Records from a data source
--- START ---

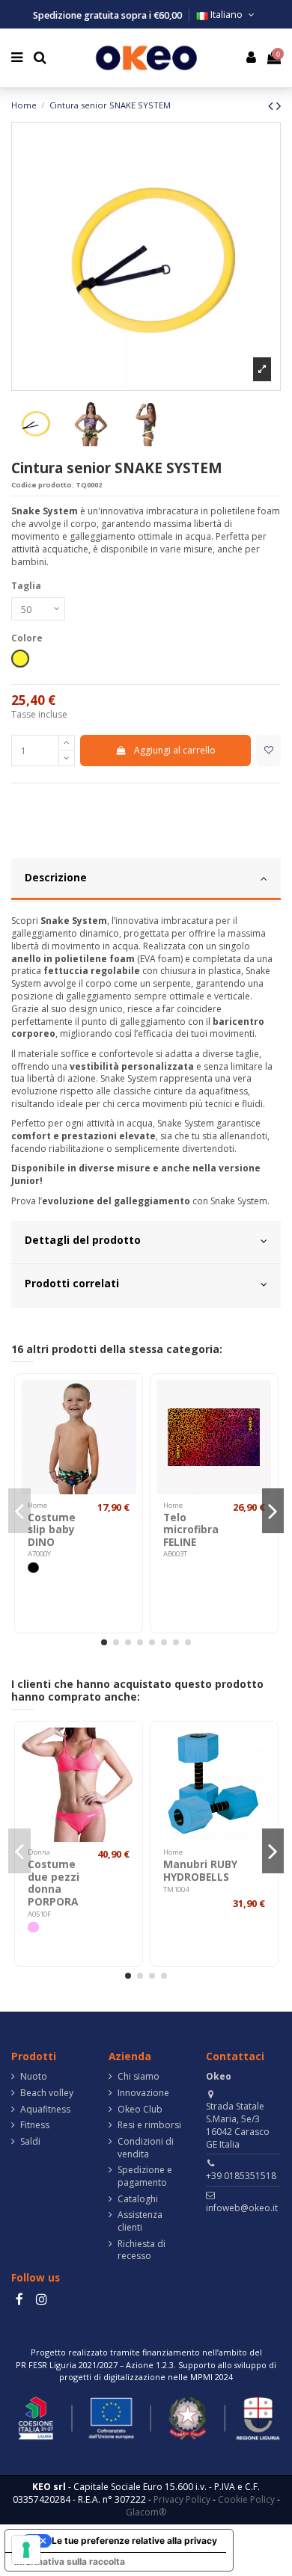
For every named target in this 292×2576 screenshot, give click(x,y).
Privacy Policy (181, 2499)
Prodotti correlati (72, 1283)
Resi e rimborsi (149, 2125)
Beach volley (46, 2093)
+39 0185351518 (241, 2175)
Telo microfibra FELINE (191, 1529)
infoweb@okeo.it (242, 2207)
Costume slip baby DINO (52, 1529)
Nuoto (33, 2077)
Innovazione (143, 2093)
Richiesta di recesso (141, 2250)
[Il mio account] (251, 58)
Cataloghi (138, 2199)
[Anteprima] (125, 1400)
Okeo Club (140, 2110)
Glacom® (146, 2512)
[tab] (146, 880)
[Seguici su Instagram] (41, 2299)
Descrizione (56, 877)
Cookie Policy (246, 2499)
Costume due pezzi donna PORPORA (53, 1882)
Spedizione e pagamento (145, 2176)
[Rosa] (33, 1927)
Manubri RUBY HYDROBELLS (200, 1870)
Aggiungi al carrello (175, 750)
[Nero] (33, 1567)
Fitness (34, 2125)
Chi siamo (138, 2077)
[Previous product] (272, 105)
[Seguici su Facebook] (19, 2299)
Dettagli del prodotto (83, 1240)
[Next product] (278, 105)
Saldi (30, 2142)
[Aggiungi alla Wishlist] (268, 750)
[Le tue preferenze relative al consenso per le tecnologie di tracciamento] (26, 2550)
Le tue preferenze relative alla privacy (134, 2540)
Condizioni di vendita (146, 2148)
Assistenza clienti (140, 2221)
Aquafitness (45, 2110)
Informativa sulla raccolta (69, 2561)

--- END ---
--- START ---

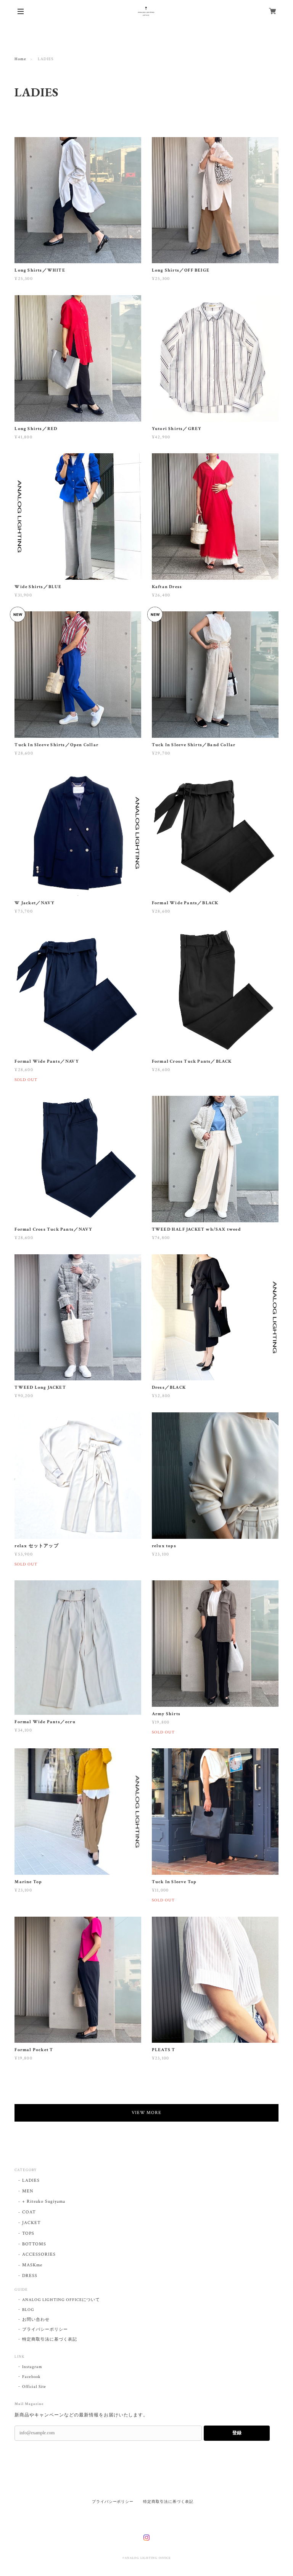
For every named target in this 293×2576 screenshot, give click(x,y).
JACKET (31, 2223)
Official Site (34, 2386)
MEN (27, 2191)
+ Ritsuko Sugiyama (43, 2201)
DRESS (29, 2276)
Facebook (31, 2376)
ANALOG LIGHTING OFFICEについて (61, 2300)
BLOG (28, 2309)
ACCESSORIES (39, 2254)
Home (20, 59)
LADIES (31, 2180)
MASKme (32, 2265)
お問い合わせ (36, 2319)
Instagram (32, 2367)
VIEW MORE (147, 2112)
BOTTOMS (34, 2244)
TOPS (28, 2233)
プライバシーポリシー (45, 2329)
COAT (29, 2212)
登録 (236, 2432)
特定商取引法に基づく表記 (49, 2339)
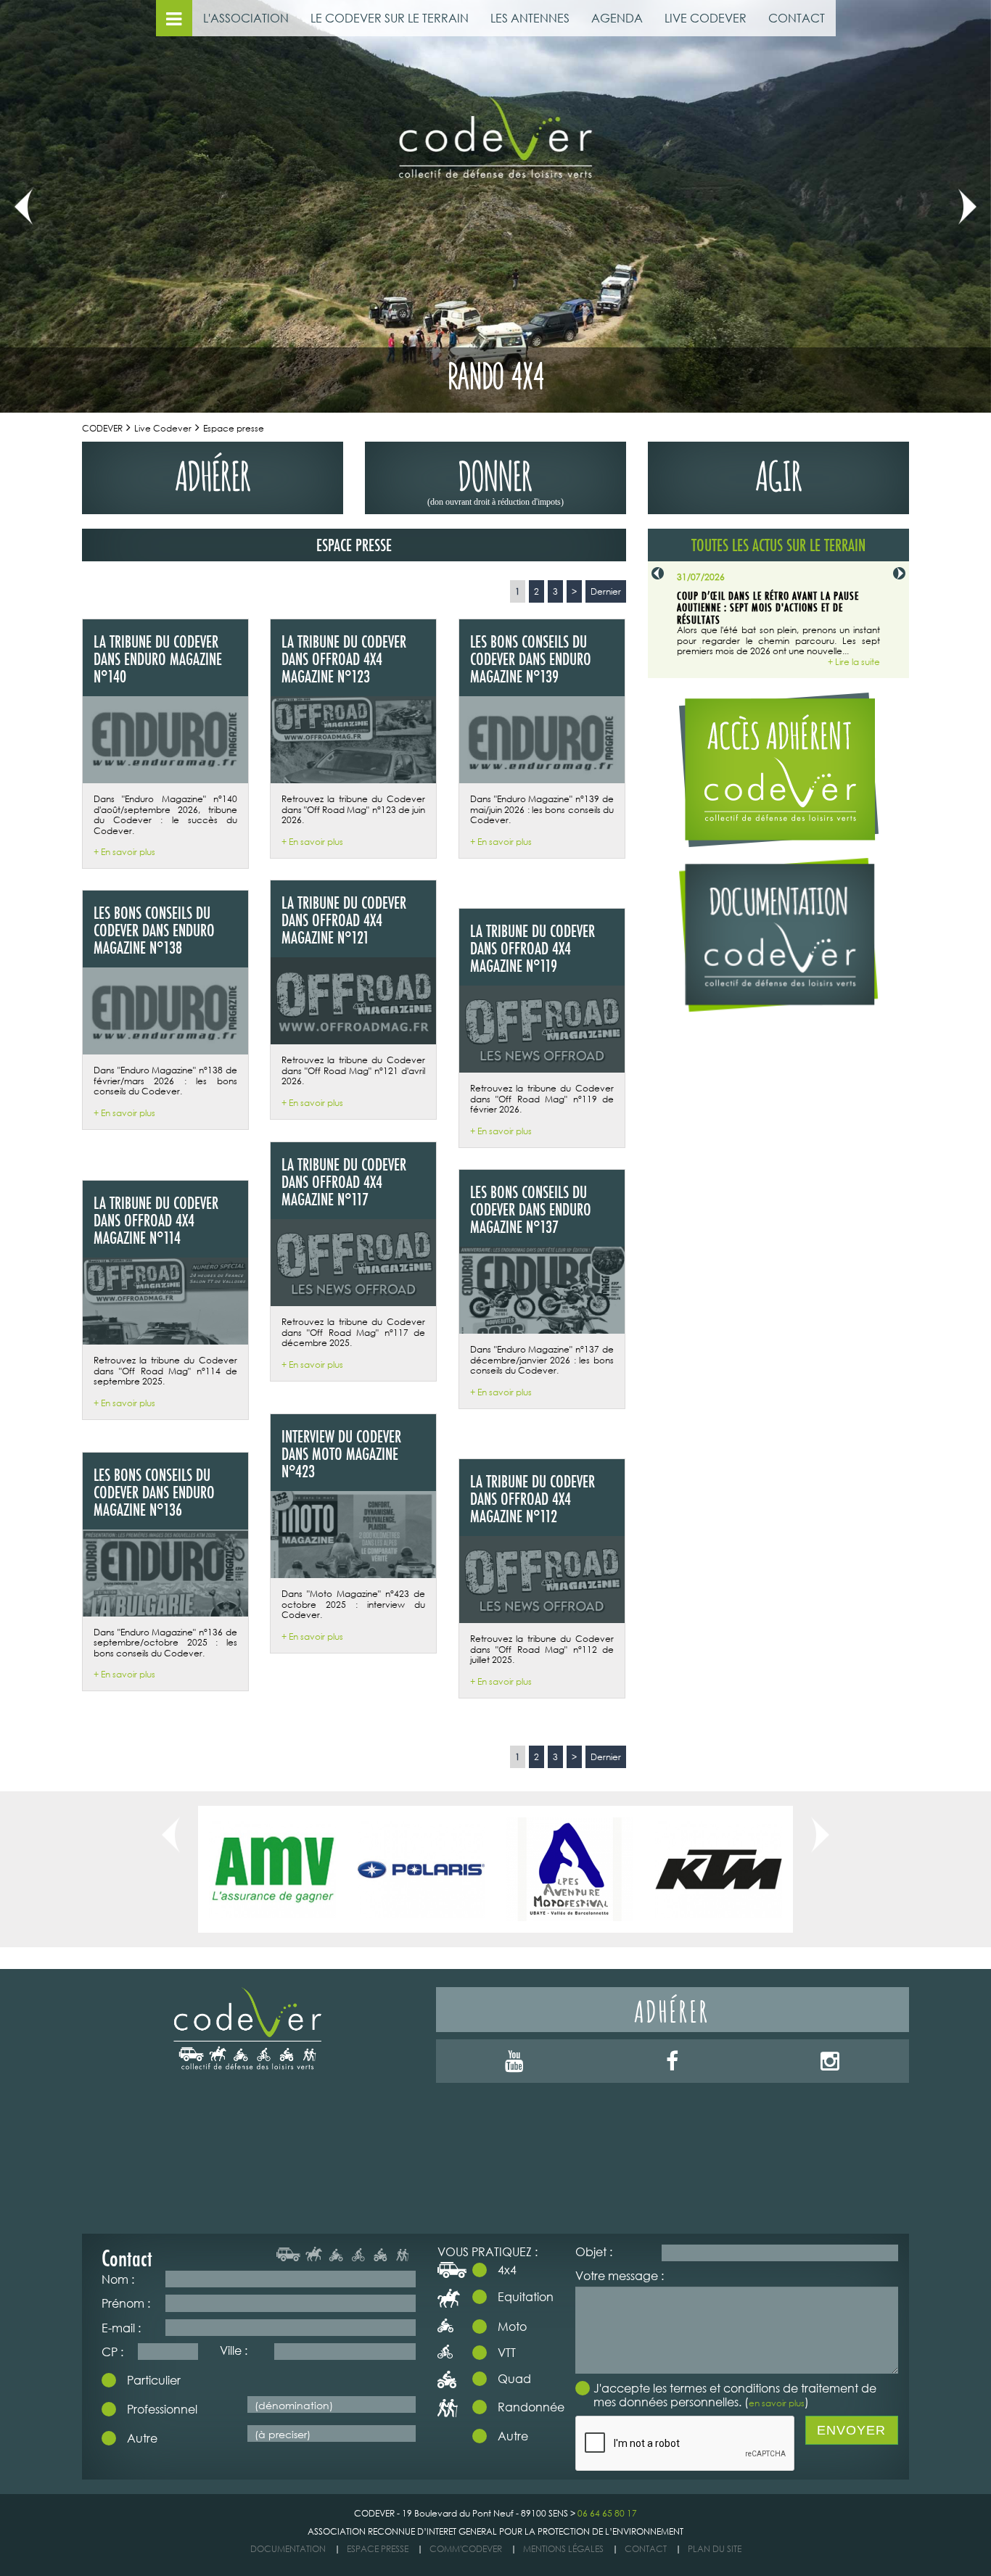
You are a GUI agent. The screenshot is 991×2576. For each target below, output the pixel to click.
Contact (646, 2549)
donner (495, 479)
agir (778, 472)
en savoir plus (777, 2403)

--- END ---

Show the lines of the records that include the string "target".

ANSWER TO THIS PROBLEM:
For every named target in this 292×2576 screenshot, give click(x,y).
For every named target in this 293×2576 screenshot, give click(x,y).
You are a GUI agent. The screenshot is 991×2576. For each target below, output the pixel to click.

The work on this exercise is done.